The answer must consist of each line below that holds the word "from", copied as it stands.

Dataset entries:
++++++

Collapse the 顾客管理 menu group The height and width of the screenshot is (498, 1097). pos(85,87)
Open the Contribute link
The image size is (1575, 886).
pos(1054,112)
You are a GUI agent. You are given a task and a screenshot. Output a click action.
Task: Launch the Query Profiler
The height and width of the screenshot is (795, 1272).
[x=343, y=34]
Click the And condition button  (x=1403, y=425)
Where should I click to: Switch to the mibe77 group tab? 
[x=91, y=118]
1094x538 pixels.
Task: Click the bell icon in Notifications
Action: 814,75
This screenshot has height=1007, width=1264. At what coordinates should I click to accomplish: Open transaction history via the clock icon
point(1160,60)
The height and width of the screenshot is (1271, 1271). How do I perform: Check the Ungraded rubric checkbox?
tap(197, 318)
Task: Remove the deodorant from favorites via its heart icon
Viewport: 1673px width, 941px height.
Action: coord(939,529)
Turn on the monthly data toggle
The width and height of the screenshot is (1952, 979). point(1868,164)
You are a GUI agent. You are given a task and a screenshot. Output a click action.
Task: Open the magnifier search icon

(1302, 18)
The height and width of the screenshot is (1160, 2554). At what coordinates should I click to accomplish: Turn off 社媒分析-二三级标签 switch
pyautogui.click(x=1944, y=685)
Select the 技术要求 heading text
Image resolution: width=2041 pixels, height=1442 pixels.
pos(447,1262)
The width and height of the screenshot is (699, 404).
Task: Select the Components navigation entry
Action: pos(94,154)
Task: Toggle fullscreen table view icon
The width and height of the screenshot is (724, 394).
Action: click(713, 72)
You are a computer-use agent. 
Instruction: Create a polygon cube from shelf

++++++

◆ Your solution:
Task: Remove the deodorant from favorites via its heart icon
Instruction: Create a polygon cube from shelf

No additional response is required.